***** Task material

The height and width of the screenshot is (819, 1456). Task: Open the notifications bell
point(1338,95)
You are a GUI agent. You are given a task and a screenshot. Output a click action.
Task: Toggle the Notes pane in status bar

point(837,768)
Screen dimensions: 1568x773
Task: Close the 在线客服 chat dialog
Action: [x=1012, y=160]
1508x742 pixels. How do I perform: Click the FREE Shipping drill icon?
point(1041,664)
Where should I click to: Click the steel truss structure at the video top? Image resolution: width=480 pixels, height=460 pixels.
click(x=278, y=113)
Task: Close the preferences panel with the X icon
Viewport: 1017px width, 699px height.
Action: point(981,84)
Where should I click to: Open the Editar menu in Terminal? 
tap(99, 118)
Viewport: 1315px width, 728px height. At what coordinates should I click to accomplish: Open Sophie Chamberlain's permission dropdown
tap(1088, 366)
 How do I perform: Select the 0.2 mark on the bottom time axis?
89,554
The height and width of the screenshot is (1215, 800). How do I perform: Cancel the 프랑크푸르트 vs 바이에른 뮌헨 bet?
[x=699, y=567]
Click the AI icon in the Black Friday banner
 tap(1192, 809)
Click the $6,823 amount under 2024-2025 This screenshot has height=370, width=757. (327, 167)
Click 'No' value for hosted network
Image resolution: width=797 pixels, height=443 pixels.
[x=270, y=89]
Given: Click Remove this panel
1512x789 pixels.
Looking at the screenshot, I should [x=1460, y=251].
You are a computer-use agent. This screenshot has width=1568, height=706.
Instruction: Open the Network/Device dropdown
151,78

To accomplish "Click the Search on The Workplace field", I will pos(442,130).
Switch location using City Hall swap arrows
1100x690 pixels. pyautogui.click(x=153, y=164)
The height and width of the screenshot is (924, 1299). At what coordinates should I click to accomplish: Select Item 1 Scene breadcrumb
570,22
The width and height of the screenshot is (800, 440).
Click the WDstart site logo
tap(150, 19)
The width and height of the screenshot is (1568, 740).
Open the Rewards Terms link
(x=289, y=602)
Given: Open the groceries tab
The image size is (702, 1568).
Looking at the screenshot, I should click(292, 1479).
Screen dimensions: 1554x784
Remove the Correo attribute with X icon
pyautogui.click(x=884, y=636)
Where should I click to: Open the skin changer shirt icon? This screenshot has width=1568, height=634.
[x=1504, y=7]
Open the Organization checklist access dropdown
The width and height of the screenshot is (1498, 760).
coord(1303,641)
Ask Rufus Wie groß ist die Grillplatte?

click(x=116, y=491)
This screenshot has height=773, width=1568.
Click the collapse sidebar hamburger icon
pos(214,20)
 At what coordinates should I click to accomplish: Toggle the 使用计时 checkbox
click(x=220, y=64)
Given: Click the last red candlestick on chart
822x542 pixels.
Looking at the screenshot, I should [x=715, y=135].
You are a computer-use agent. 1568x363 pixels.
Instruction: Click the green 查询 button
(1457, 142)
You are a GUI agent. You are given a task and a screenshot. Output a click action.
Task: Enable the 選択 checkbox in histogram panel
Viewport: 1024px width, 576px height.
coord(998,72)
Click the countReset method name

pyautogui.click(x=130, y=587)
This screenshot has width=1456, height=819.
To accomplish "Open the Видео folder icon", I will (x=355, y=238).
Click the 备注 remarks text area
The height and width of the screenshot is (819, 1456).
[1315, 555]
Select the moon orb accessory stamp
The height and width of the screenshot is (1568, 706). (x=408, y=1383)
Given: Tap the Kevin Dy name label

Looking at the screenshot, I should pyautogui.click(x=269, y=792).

**********

**Instructions for the task**
Please give again, without any change, the lines of the listing above from the line with "I will pos(442,130)." to the line with "(1457, 142)".

**Answer in full**
To accomplish "Click the Search on The Workplace field", I will pos(442,130).
Switch location using City Hall swap arrows
1100x690 pixels. pyautogui.click(x=153, y=164)
The height and width of the screenshot is (924, 1299). At what coordinates should I click to accomplish: Select Item 1 Scene breadcrumb
570,22
The width and height of the screenshot is (800, 440).
Click the WDstart site logo
tap(150, 19)
The width and height of the screenshot is (1568, 740).
Open the Rewards Terms link
(x=289, y=602)
Given: Open the groceries tab
The image size is (702, 1568).
Looking at the screenshot, I should click(292, 1479).
Screen dimensions: 1554x784
Remove the Correo attribute with X icon
pyautogui.click(x=884, y=636)
Where should I click to: Open the skin changer shirt icon? This screenshot has width=1568, height=634.
[x=1504, y=7]
Open the Organization checklist access dropdown
The width and height of the screenshot is (1498, 760).
coord(1303,641)
Ask Rufus Wie groß ist die Grillplatte?

click(x=116, y=491)
This screenshot has height=773, width=1568.
Click the collapse sidebar hamburger icon
pos(214,20)
 At what coordinates should I click to accomplish: Toggle the 使用计时 checkbox
click(x=220, y=64)
Given: Click the last red candlestick on chart
822x542 pixels.
Looking at the screenshot, I should [x=715, y=135].
You are a computer-use agent. 1568x363 pixels.
Instruction: Click the green 查询 button
(1457, 142)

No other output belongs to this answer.